The 3 best books by Chimamanda Ngozi Adichie

La writer Nigerian Chimanda Ngozi Adichie is already one of the most acclaimed voices in literature made social commitment. Of course, in order to transfer all those transformative intentions from the fiction in which this author mainly moves.

The narrative proposal has to have that background of intra-history linked to protest aspects, if not direct denunciations of what seems to be well known in this case by an author of African origins who, therefore, has a lot to explain about feminism, emigration or discrimination.

Organizational speaker TED, Chimanda combines his literary career with various activities between Africa and the United States. In the purely literary, which as we see becomes a complementary dedication, in Chimanda's bibliography we find great humanizing stories about disparate circumstances in our world, precisely more tending towards dehumanization.

In each story we find denunciation or vindication. But at the same time we always discover traces of resilience, of sublimation, of overcoming uprooting or discrimination.

The human condition is capable of generating all the realities that appear in the stories of Chimanda, but that brilliance of the individual, of the survival instinct made leitmotif ends up transcending and soaking up emotion towards a full awareness of the cruelest paradoxes of our world.

Reading Chimanda is to put yourself in the shoes of disadvantaged people or emigrants in search of some opportunity for themselves or their children, far beyond the coldness of the news or the campaigns asking for help, important aspects for solidarity, without doubt, but unable to delve into that necessary empathy of despair and which, in turn, serves to influence the fortune of the reader who is reading a book quietly sitting at home.

Top 3 Recommended Books by Chimanda Ngozi Adichie

Half yellow sun

In these confusing days in which exclusive nationalisms reappear, Biafra, the country that barely existed for 3 years, becomes a plot background on which Chimada builds an exciting story.

Those turbulent years marked and raised borders with the blood of thousands of people. And there we find the protagonists of this historical fiction of very fresh memory. Ugwu, Richard and Olanna make up a triangle between ideological and love. And so the plot is advancing precisely in two political and emotional aspects.

When the ideological justification supports vital changes made with vehement decision, the passion of a love ends up rounding an existential circle that traps us in its centripetal force.

Under a style that points to the romantic epic, we enter a warlike rawness offset by a light, but powerful contrast of the power of love.

Half yellow sun

Americanah

A title that points to an African-American neologism to serve a sector of the immigrant population from distant southern Africa, but which, however, is used disparagingly by Nigerians who see their compatriots return with their dreams broken from the dream of a United States. Utopian United.

A story about the balance between uprooting and integration. A novel with the deepest romantic overtones, that of broken, alienated, misplaced souls that despite everything persevere in love as the basis for continuing to conceive hope and energy. Ifemelu manages to take the big leap thanks to family contacts and is planted in New York.

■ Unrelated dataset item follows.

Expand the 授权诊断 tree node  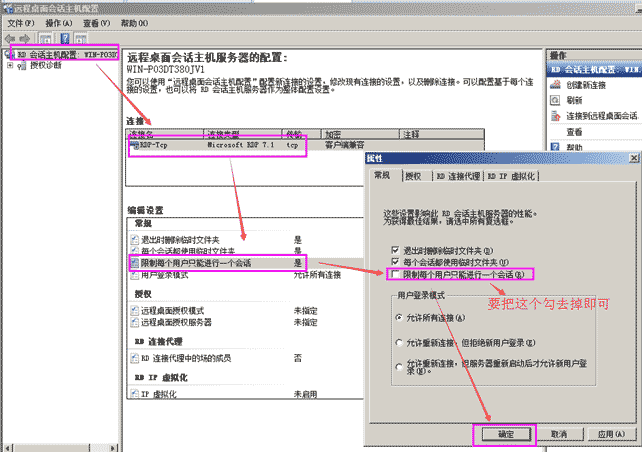point(10,65)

Black woman who is unaware of American culture, amazed by the university environment but lacking a space that can feel like home, repudiated on many occasions despite being the great open city of the West and, above all, eager for a reunion with her loved one. Obinze who never seems to arrive due to millions of obstacles.

Ifemelu's meeting with the new man indicates that she may soon return to Nigeria while her acquaintances point to her as the new failed Americanah. Only perhaps that vague idea spurs her to move forward, to fight for many years through which we enter a wonderful story towards the realization of Ifemelu, the free woman, with the inexhaustible dream of her reunion with Obinze.

Americanah

The purple flower

Speaking of feminism, for women originating from the most patriarchal Africa, cannot give rise to any kind of lukewarm or interested biased interpretation. The struggle of women in many African countries is the struggle with a destiny written for women or animals with the same consideration.

Of course, the class protects according to which women, blessed by their social stratum in which the parent can defend them from an institutional cruelty and defended against other women. Kambili is a very powerful character, a Nigerian girl who resides in Enugu (yes, the capital of the unfinished state of Biafra today Nigerian) and who lives under the imperatives of a domineering father to unsuspected extremes.

The figure of his aunt Ifeoma appears like a bud of new air. The woman liberated from inside doors becomes the mirror of what Kambili wants to be as an emblem of a change that should transcend from the inside out, from each home to the will of the people and the government of the country.

Never a more justified rebellion that will confront Kambili and her brother Jaja (with worse consequences for her) with a father who refuses to lose an iota of his authority and his firm considerations on what a family should be.

The purple flower
5/5 - (5 votes)

1 comment on “The 3 best books by Chimamanda Ngozi Adichie”

Leave a comment

This site uses Akismet to reduce spam. Learn how your comment data is processed.